▸ LEESTEKST:

Een geschiedenis van het Nederlands aan de hand van 196 sonnetten (3)
Door Marc van Oostendorp
Niets blijft gespaard voor de tand des tijds, maar het is wel bijzonder wreed dat zelfs au! niet gespaard blijft.
Zou je dat ooit op een ander moment kunnen uitroepen dan wanneer er iemand op je teen staat? Wel in de zestiende eeuw. Het is bijvoorbeeld het eerste woord van het sonnet Au gheselleken van Eleonora Carboniers (?-na 1584):
A. Au gheselleken wat is hier, daer voor u siet?
Ic sie ghinder een naecte vrauwe seer bequame
B. Maer mi dinct si en verroert haer weinich of niet
Slaept si? neens, want ic sie open d’oogskens eersame.
A. Van haer bi te commen niemant van ons en schame:
Want wie sou verschrict sijn van dat ghesichte claer
B. Maer mi dinct van onse comste (naer den betame)
En verschiett si niet, haer haudende still’ eenpaer
A. Is dat niet een goet stic, als ict werde ghewaer
Tis schilderye, tast wilt u hant gheloof gheven:
Zijn wi niet wel bedodt ende uutghestreken daer?
B. Neen, neen, wi en sijn niet bedroghen teenegaer,
Hebbende voor een levende vrauwe beseven
De beelde die soo wel is gheschildert naer d’leven.
(A: Hé vriendje, wat is het hier, kijk daar voor je? Ik zie daar een naakte, zeer bevallige vrouw. B: Maar ik denk dat zij zich nauwelijks of niet verroert. Slaapt ze? Nee, want ik zie dat ze haar heerlijk oogjes open heeft. A: Niemand van ons hoeft zich te schamen om bij haar te komen: want wie zou er bang zijn van dat schitterende schouwspel? B: Maar ik denk dat zij niet van kleur verschiet van onze komst, zoals behoorlijk zou zijn, ze houdt zich steeds maar stil. A: Is dat geen goede grap, nu merk ik het op. Het is een schilderij, voel maar, laat je hand je overtuigen. Zijn wij niet bedot en is ons geen loer gedraaid? B. Nee, nee, wij zijn niet helemaal niet bedrogen door een een beeltenis die zo goed naar het leven geschilderd is voor een levende vrouw te houden.)
Bedot
Dit sonnet verscheen 450 jaar geleden in de allereerste verzameling Nederlandstalige sonnetten, Den hof en boomgaerd der poësien van Carboniers’ echtgenoot Lucas D’Heere. Het gedicht wordt er gepresenteerd als een vertaling van een Frans origineel van D’Heere, maar dat origineel hebben we niet meer, dus we kunnen dit beschouwen als het eerste Nederlandstalige sonnet van een vrouw. Het is ook het eerste sonnet dat de vorm van een gesprek heeft, tussen de vrienden A en B, en dat dus een soort spreektaal gebruikt. Het is weliswaar een beetje een raar gesprek: de vrienden beantwoorden steeds hun eigen vragen, en B begint twee keer met ‘maar’ en een keer met ‘nee, nee’,
Sommige dingen zijn ook niet veranderd. Ik vind het een fijn idee dat je naar de zestiende eeuw kan worden getransporteerd, en daar tegen iemand zeggen dat je ‘bedot’ bent, en dat die ander dan begrijpt wat je bedoelt.

▸ OPDRACHT:
Herhaal woordelijk het deel van de leestekst hierboven dat opent met de woorden waarin "A. Van haer" staat en sluit met "gheschildert naer d’leven.".

▸ FRAGMENT UIT DATASET:
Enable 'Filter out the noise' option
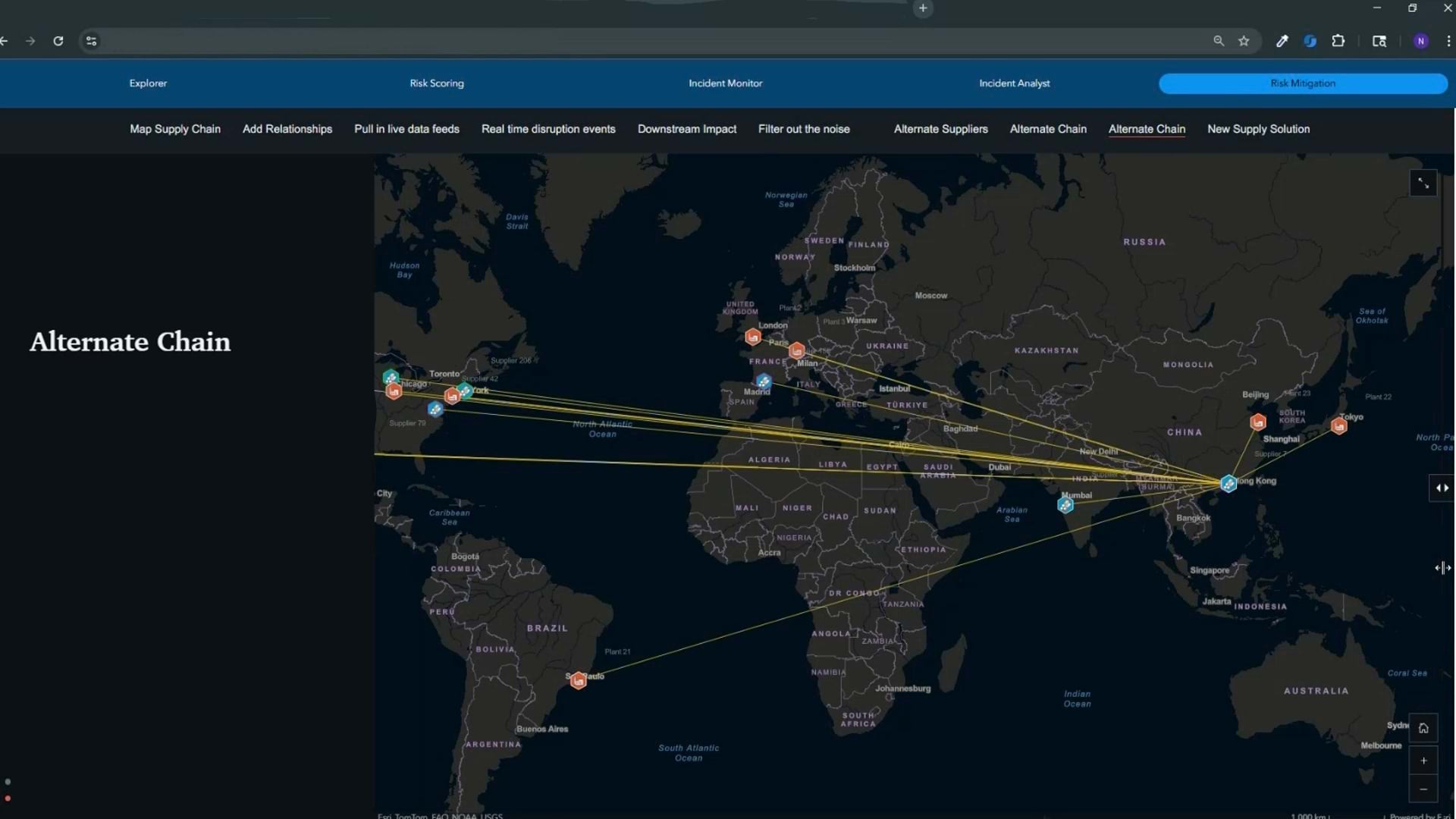This screenshot has width=1456, height=819. [x=804, y=129]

▸ SCHRIFTELIJK ANTWOORD:
A. Van haer bi te commen niemant van ons en schame:
Want wie sou verschrict sijn van dat ghesichte claer
B. Maer mi dinct van onse comste (naer den betame)
En verschiett si niet, haer haudende still’ eenpaer
A. Is dat niet een goet stic, als ict werde ghewaer
Tis schilderye, tast wilt u hant gheloof gheven:
Zijn wi niet wel bedodt ende uutghestreken daer?
B. Neen, neen, wi en sijn niet bedroghen teenegaer,
Hebbende voor een levende vrauwe beseven
De beelde die soo wel is gheschildert naer d’leven.